Stored data
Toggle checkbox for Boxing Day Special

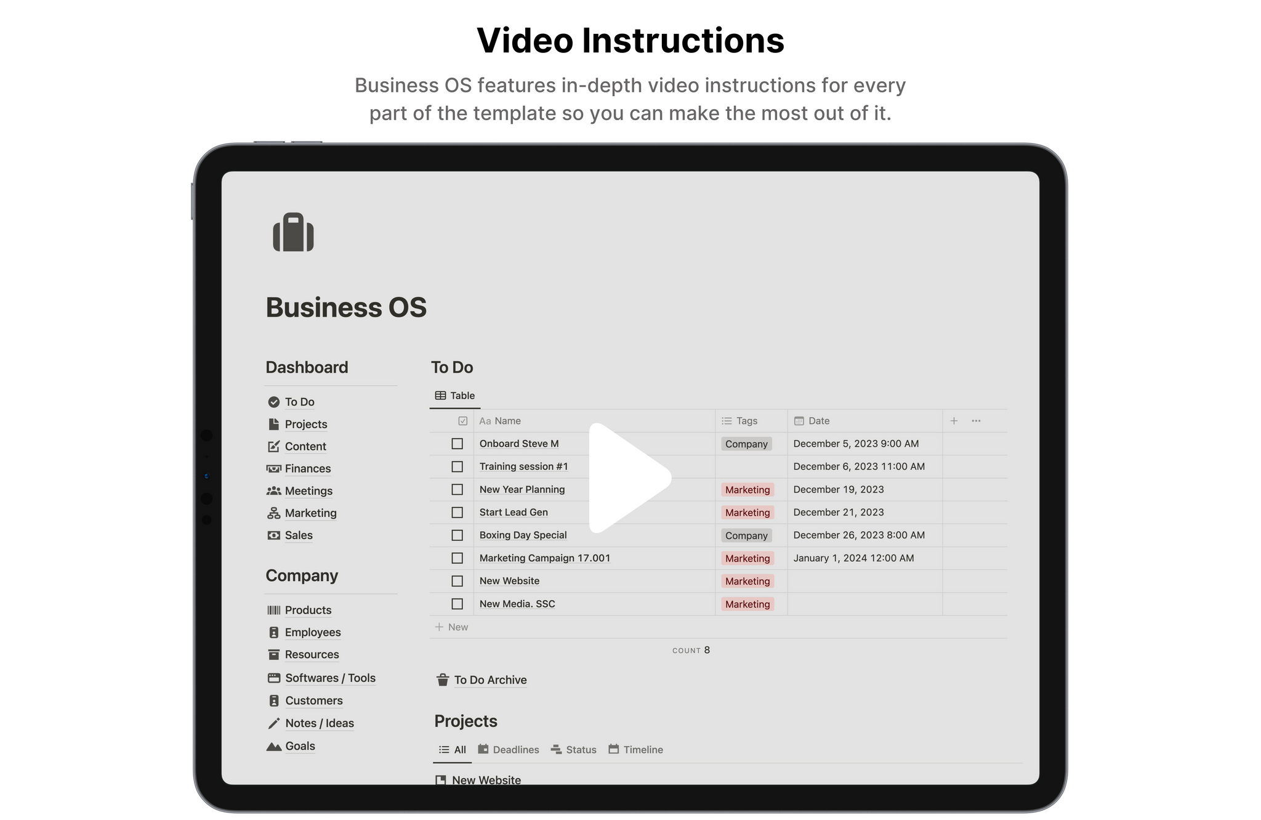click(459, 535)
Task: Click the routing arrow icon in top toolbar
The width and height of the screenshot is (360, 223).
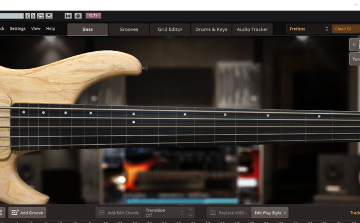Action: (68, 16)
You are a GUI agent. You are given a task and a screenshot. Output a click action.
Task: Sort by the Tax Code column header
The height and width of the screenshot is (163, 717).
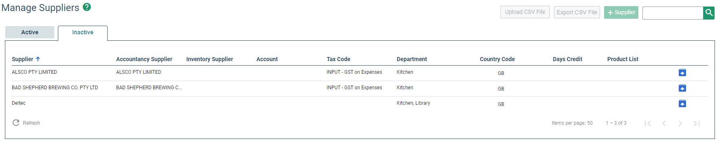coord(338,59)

Description of the task | Set down all the data again exactly as above, pictures excluded.

Result of this task |
Toggle checkbox for Boxing Day Special

click(459, 535)
Task: Click the routing arrow icon in top toolbar
The width and height of the screenshot is (360, 223).
Action: (68, 16)
You are a GUI agent. You are given a task and a screenshot. Output a click action.
Task: Sort by the Tax Code column header
The height and width of the screenshot is (163, 717).
coord(338,59)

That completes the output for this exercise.